Extracted text START
If you feel that the conditions in your apartment or house are defective, unlivable, or dangerous, tell your landlord. If your landlord fails to make the repairs in a reasonable period of time, call the local building inspector and ask him or her to inspect the property as soon as possible. If you can, be present when the inspector does the inspection so that you can point out all of the problems. Ask for the inspector’s name, and ask him or her to send you a copy of the report.

If the needed repairs present a sanitation problem, such as a sewage leak, call the city or county board of health. Ask for an inspector to check the condition. When the inspector comes, get his or her name.

If the inspector finds code violations, he or she will send a letter to the landlord listing the code violations. This letter will advise the landlord that a reinspection to check whether the repairs have been made will take place on a certain date.

Some housing and health code inspectors do not send the tenant a copy of the inspection reports or inform the tenant of the results of the inspection. As a tenant in the property, you have a right to receive a copy of these reports, and you should make sure to ask that copies of all reports be sent to you.
Extracted text END
■ **Task instructions**:
a. In the text on tenant repair problems, whom should a tenant call when the needed repairs present a sanitation problem such as a sewage leak?
b. Pick up the text on tenant repair problems after its last sentence and continue it.
The data after this text has no role in this work.
Stored data START
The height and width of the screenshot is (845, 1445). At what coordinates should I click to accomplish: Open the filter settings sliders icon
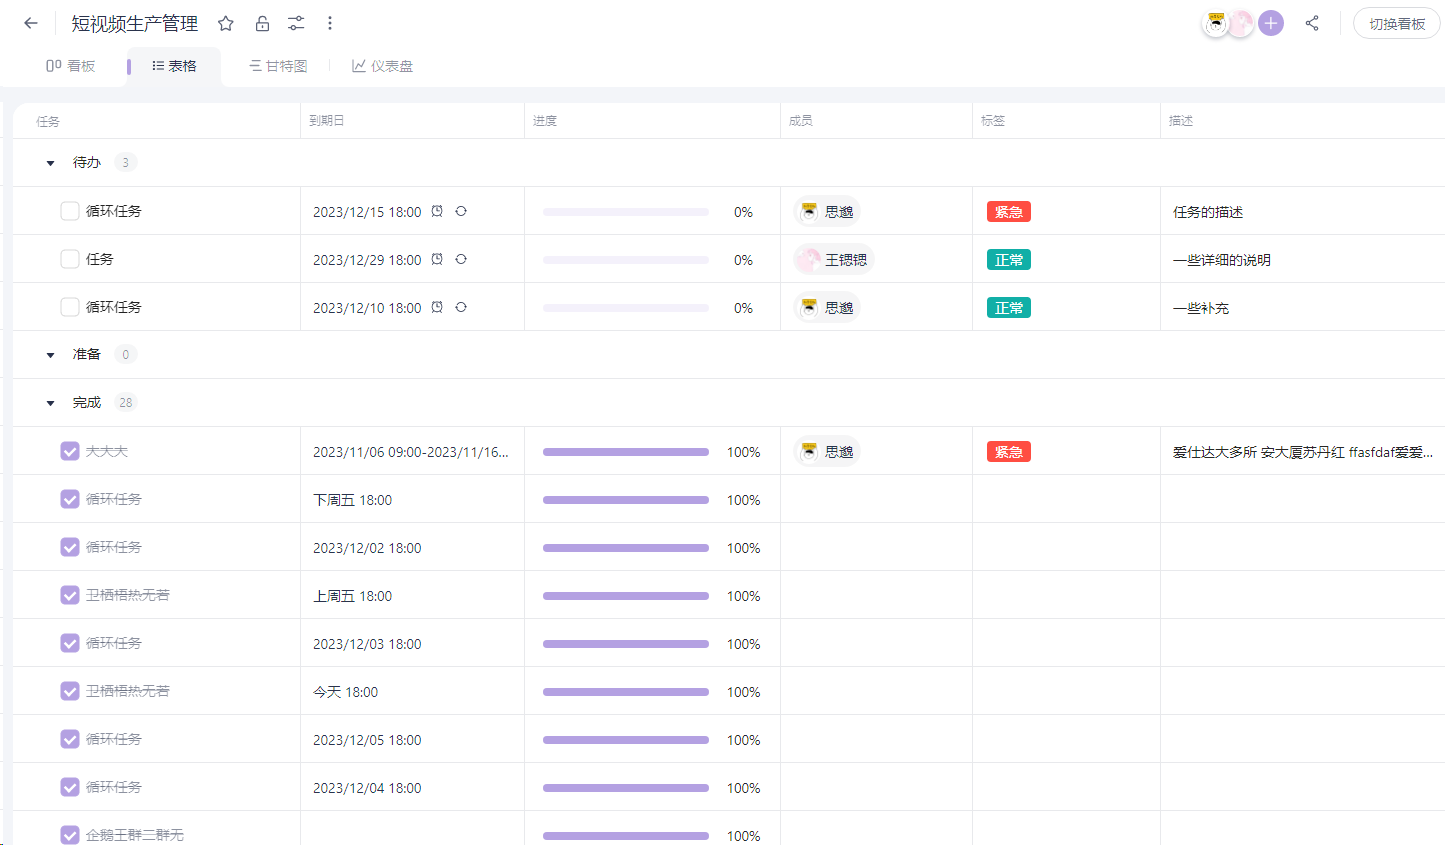pyautogui.click(x=296, y=23)
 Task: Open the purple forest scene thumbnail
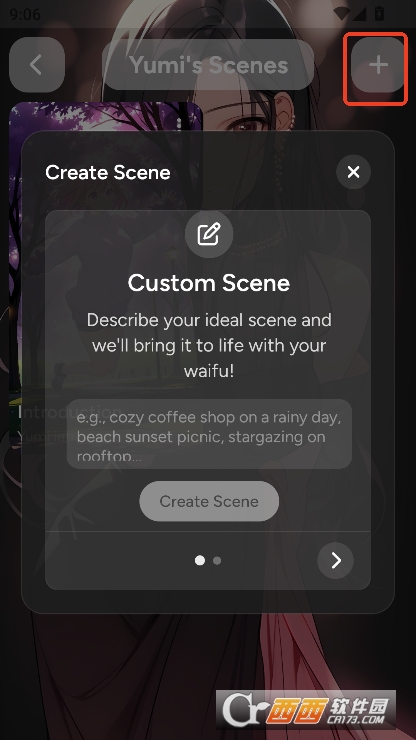[106, 117]
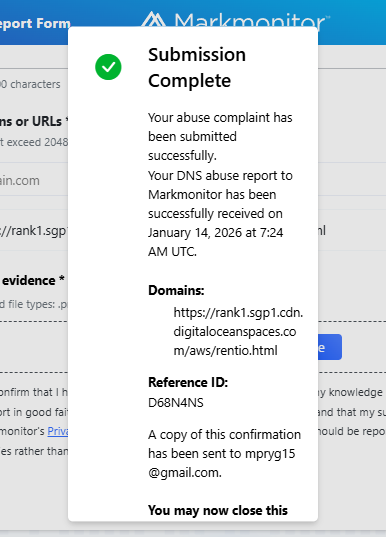
Task: Click the Markmonitor logo in the header
Action: [x=236, y=20]
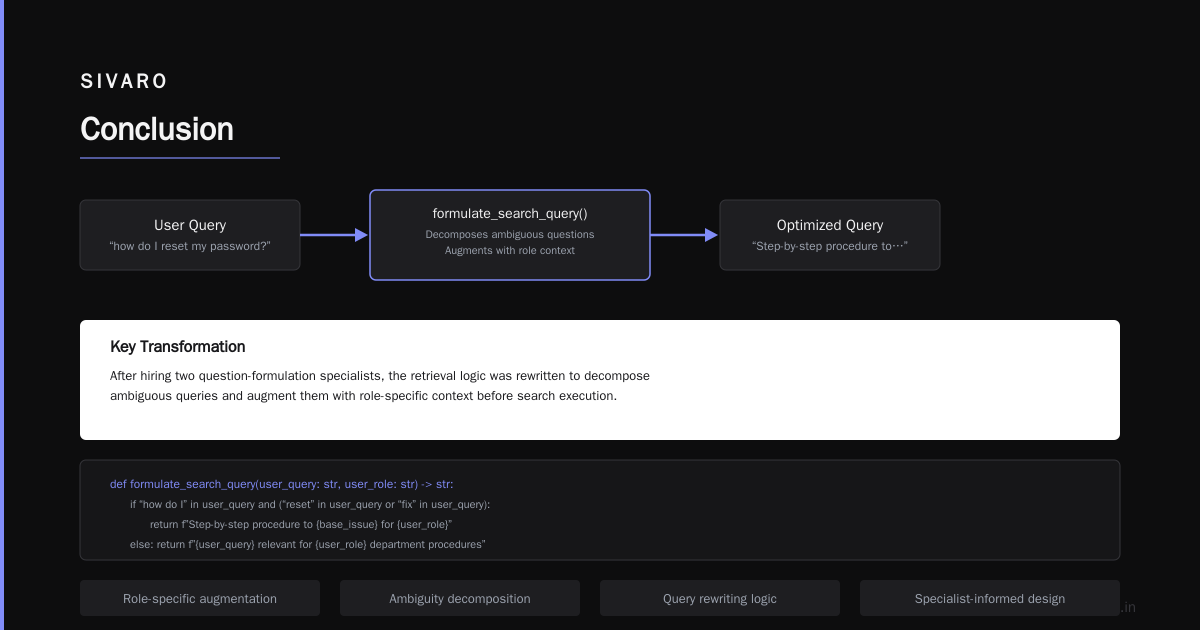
Stored data END
■ **Answer list**:
a. The city or county board of health.

b.
Reinspecting a housing unit

If your housing unit fails inspection, it must be reinspected by the housing or health code inspector. You might find that a reinspection does not take place. If this happens, you should call the inspector and inform him or her that the landlord has not made the required repairs.

If, on reinspection, the inspector finds that the landlord has not made the repairs, another inspection will be scheduled. If violations are still not corrected, the building inspector should then give a summons to the landlord to appear in municipal court. If found guilty, the landlord can be fined.

Enforcement of housing and health codes is not always taken seriously by local government officials. Few landlords are brought to municipal court for violations of the property maintenance code, and even fewer are ever fined in court. Tenants must aggressively insist that inspections and reinspections be done thoroughly and in a timely manner and that inspectors take landlords who don’t comply with the code to court.

Condemning or closing a building

The housing and property maintenance codes allow inspectors to declare a house or apartment building “unfit for human habitation” if there are serious defects in the rental unit or building. These defects must pose a threat to the health and safety of the tenants. A collapse in the structure of a building or an absence of heat or hot water are the types of situations that may warrant declaring a building unfit. By declaring the building unfit, the inspector can order you to leave your rental unit and close the building.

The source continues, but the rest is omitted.